From September 2014 the primary school curriculum has undertaken radical changes across all subjects with the main aim to raise standards. The Government believe that it has been designed to produce productive, creative and well educated students.
The new curriculum is intended to be more challenging although the content is slimmer than the current curriculum. It focuses on essential core subject knowledge and key skills. Year Two and Year Six will remain on their current curriculum for Literacy, Numeracy and Science for this academic year to undertake their SATs in the Summer term but all other year groups have already begun their new curriculum journey.
The Literacy title has been replaced by ‘English’, ‘Numeracy changed back to ‘Maths’ and ICT is replaced by ‘Computing’.
The English programmes of study will embody higher standards of literacy. Pupils will be expected to develop a stronger command of the written and spoken word and through the teaching of phonics pupils will be helped to read fluently.
In Maths there will be a greater emphasis on arithmetic, and the promotion of efficient written methods of long multiplication and division. There will also be a more demanding content in fractions, decimals and percentages.
In Science there is a stronger focus on the importance of scientific knowledge and language and a greater emphasis on the core scientific concepts underpinning pupils’ understanding. For the first time primary aged children will learn about evolution and inheritance. We are committed to harnessing the ethos of STEM within our Science lessons.
The current ICT curriculum is replaced with a new computing curriculum with a much greater emphasis on computational thinking and practical programming skills.
The study of languages is compulsory in Key Stage Two and History is to be taught chronologically from the beginning of Key Stage One.
All schools must provide a curriculum that is broadly based, balanced and meets the needs of all pupils. The new curriculum has been divided across the three phases in primary schools i.e. Key Stage 1 (Years 1 & 2), Lower Key Stage 2 (Years 3& 4) and Upper Key Stage 2 (Years 5 & 6).
There are no specific times during each phase where topics have to be taught nor how long it should take. This is left to the discretion of individual schools and teachers as it is dependent on how quickly children grasp the specific area being taught.
In order to prepare pupils for the more ambitious end of year expectations in English, Mathematics and Science, as set out in the new curriculum, the new programmes of study for English, Mathematics and Science have been adopted in full, in line with guidance from the Department of Education.
At Gillshill we have embraced the changes of the New Curriculum and teachers have worked to create a thematic curriculum providing pupils with engaging, stimulating and challenging learning opportunities.
Science/STEM at Gillshill
At Gillshill Primary School, we believe that great Science occurs when…
- We are engaged and enthused.
- We ask our own questions.
- We investigate our own ideas.
- We work as a team.
- We use a wide variety of resources.
- We are given the opportunity to take part in Science themed educational visits.
Primary Science Quality Mark
Activity SL1a Principles for teaching and learning science.
Creating a vision for science
At Gillshill Primary School children are given the resources, skills and support to lead their own learning and follow their own lines of enquiry.

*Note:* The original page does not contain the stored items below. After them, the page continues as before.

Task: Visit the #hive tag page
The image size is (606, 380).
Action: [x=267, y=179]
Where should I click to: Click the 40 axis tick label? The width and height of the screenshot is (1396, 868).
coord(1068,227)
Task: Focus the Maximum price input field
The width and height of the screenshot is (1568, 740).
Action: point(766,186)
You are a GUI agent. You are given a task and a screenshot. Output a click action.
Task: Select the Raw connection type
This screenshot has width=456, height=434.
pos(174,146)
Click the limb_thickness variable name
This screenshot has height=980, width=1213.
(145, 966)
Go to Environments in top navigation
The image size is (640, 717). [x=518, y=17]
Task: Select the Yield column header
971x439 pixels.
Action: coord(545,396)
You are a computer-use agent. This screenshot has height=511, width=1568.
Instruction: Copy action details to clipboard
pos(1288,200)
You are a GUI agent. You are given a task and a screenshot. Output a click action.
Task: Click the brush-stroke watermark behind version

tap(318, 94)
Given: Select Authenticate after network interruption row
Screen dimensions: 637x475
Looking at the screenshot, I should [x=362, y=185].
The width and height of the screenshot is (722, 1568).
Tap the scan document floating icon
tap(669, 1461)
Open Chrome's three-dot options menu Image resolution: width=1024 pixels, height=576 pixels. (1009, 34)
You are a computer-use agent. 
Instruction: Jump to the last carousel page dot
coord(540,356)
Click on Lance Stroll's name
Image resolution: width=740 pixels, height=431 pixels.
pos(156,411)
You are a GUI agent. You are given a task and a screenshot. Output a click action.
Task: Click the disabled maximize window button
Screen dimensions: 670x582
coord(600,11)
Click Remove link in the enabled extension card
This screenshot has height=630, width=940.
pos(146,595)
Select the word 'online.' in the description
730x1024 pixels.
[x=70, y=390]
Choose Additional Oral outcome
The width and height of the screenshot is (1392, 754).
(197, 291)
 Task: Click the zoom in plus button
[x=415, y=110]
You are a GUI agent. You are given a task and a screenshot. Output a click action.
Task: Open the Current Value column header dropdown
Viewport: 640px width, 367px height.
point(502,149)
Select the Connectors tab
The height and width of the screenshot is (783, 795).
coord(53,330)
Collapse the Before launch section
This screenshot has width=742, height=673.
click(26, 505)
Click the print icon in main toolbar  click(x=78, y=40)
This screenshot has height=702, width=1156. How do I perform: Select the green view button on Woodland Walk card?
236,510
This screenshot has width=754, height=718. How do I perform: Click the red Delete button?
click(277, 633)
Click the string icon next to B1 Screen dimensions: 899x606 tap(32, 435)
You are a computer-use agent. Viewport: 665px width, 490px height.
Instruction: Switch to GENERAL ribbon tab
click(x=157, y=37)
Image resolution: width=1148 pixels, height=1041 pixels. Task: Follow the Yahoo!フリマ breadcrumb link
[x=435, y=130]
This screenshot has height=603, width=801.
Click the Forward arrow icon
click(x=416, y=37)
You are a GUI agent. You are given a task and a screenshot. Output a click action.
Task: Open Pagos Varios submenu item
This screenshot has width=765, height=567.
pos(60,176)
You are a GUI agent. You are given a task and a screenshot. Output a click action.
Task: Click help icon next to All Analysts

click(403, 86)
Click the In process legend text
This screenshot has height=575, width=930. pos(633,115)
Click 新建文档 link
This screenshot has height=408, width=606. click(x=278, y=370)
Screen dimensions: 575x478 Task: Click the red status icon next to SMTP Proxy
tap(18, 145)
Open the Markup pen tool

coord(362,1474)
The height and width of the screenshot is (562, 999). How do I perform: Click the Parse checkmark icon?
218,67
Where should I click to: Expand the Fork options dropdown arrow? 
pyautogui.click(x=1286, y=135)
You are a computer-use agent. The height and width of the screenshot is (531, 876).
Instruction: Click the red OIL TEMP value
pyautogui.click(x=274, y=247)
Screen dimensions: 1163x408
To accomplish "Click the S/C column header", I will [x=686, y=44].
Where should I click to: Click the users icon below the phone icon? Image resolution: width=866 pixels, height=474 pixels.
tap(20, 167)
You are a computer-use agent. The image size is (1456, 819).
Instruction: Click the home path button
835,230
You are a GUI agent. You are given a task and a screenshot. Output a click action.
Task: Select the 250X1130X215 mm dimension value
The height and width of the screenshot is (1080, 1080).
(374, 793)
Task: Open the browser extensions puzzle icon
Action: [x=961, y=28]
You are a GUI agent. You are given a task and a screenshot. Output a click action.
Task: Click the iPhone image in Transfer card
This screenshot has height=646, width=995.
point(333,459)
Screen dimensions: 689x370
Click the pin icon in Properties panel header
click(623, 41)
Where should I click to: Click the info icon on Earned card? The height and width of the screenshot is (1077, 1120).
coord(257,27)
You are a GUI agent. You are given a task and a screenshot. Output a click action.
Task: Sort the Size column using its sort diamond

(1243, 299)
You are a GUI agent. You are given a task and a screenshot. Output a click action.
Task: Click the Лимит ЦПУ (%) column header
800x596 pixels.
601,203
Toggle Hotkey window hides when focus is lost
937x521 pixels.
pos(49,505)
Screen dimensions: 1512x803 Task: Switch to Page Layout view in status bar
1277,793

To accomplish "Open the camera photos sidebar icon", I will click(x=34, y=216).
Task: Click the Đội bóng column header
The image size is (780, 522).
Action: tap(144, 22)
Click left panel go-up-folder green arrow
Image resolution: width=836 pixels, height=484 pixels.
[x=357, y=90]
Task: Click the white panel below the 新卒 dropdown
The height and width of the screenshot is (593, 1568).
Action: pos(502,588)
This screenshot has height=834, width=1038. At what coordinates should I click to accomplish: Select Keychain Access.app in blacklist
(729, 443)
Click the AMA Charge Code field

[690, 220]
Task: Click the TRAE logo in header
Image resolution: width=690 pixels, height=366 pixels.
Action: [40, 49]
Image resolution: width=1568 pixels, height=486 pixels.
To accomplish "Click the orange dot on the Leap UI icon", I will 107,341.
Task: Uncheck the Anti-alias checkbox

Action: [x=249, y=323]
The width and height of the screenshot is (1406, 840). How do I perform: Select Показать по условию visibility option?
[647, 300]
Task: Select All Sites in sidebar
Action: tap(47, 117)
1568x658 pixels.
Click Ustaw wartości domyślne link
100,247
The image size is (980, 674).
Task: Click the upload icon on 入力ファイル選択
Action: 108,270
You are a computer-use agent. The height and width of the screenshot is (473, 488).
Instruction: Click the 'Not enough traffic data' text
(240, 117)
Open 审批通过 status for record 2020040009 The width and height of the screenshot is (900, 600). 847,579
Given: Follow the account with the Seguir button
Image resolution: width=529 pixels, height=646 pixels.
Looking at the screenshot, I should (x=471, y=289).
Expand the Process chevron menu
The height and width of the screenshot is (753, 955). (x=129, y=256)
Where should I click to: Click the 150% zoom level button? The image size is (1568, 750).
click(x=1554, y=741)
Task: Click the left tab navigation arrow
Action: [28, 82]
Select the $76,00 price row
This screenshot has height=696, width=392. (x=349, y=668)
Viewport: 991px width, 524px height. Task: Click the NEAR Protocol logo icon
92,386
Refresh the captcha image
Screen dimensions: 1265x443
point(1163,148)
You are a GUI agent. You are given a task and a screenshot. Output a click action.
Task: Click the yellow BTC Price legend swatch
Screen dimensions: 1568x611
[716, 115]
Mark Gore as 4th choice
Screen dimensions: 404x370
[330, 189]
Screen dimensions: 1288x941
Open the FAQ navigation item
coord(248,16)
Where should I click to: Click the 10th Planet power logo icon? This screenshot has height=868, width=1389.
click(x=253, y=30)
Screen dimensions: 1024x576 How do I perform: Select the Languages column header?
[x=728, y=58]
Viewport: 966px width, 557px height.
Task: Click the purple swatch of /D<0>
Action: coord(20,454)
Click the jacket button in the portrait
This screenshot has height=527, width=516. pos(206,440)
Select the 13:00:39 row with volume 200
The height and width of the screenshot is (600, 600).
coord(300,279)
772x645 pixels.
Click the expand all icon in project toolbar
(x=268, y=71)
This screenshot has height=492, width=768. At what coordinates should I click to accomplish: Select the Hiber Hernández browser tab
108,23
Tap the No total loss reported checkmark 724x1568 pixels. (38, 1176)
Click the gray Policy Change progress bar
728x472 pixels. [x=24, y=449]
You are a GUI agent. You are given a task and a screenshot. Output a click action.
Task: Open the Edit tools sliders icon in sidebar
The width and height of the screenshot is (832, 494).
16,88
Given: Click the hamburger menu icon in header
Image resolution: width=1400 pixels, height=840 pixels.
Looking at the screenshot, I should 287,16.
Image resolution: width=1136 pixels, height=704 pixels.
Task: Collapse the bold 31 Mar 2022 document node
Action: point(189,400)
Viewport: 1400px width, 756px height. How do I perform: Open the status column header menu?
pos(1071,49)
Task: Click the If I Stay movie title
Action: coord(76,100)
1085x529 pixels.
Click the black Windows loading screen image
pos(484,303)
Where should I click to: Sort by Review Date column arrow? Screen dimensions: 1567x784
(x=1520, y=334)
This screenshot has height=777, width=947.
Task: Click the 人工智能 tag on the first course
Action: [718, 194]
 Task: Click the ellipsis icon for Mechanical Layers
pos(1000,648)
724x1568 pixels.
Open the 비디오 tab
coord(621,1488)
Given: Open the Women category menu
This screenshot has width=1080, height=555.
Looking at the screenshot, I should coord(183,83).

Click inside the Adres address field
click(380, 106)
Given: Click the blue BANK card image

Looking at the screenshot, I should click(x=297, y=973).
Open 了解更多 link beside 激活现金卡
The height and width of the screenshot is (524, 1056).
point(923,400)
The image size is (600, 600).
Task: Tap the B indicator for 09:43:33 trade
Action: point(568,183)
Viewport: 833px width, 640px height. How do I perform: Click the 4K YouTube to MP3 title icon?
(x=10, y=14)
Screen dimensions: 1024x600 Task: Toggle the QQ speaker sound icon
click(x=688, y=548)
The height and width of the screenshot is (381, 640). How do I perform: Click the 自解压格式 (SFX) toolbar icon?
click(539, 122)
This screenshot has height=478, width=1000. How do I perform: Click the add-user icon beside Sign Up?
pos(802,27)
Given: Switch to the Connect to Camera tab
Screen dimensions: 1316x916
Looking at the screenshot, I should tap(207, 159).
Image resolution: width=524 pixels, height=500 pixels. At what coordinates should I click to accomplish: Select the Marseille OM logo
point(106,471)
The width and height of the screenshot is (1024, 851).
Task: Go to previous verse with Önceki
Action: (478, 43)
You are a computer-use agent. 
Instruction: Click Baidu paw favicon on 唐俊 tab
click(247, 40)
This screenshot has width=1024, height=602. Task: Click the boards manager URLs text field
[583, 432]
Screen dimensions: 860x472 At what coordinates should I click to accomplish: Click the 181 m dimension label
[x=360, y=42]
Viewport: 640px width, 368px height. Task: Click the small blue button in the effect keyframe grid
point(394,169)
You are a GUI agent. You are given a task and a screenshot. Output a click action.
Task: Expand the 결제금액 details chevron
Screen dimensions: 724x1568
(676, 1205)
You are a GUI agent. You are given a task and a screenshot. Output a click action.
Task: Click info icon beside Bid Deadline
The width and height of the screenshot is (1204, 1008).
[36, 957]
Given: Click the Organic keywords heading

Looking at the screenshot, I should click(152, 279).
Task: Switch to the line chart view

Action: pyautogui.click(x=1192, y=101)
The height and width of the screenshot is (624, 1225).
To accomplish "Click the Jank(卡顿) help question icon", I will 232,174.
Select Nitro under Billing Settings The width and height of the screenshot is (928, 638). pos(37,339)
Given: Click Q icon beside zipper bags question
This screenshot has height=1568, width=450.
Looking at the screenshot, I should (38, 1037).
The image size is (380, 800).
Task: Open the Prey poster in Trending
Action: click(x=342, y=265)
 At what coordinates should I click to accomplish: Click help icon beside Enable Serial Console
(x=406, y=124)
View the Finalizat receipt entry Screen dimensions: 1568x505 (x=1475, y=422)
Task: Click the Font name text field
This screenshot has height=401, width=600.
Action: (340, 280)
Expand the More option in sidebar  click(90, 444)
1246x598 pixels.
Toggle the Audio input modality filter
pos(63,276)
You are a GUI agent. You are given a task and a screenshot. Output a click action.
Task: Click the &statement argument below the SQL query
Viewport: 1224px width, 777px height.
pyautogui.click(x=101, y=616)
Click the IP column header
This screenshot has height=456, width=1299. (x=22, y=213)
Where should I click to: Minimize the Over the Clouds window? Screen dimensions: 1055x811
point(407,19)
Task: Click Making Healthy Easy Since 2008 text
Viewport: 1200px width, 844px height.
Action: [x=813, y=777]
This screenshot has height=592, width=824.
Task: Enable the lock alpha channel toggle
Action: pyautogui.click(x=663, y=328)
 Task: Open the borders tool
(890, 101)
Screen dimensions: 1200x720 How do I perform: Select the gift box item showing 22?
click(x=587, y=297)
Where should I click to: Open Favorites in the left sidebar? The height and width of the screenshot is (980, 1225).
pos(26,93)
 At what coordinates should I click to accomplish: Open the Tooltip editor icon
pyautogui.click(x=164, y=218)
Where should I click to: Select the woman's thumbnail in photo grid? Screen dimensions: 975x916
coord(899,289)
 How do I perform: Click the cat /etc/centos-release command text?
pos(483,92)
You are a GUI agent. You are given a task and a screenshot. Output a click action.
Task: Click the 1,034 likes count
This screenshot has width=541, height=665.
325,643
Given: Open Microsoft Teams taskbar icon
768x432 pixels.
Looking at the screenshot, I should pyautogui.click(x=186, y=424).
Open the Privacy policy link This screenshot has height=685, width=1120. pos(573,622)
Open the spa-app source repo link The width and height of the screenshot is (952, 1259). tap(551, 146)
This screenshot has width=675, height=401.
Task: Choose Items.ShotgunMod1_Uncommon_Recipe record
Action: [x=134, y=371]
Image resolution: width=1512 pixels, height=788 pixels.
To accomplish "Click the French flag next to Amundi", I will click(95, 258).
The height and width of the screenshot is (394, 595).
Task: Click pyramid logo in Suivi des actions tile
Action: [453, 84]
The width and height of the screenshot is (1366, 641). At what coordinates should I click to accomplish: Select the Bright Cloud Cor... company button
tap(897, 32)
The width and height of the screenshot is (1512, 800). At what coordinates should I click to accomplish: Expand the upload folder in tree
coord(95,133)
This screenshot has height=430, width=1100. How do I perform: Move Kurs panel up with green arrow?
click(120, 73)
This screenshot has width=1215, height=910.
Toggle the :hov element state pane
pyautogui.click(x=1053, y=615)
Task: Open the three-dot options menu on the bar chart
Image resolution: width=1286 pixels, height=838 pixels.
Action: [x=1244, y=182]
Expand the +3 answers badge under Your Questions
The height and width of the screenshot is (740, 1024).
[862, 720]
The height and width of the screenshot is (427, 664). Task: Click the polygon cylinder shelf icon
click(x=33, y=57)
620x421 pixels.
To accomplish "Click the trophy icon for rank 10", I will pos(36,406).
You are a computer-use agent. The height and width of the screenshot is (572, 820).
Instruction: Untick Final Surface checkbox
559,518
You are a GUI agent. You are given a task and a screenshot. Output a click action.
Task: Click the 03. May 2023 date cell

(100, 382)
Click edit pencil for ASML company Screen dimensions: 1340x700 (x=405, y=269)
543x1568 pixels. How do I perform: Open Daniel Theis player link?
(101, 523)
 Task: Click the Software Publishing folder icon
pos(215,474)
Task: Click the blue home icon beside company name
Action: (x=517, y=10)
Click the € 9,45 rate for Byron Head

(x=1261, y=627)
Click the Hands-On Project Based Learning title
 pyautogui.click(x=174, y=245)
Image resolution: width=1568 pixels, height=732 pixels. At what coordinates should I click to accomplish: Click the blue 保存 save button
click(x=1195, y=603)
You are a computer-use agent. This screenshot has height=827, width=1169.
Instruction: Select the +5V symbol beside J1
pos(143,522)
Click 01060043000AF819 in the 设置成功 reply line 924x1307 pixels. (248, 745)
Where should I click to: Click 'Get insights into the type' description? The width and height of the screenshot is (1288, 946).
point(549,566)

Staff promote the wonder and awe in science and nurture this in children. The children’s natural curiosity in science is enhanced through practical learning which is relevant to the children and moves their learning on.
Our core principles of Science, developed with our staff and pupils, outline our aims and objectives. We know good science teaching and learning is happening when:
- Children are engaged and enthused.
- Children are asking questions.
- Children investigate their own ideas and lead their own investigations.
- Children work collaboratively, talking and problem solving.
- Learning links with real life and has purpose and use to the children.
- We have a wide variety of resources available to enhance and facilitate practical learning.
- Science professionals and educational visits inspire and stimulate children’s scientific learning.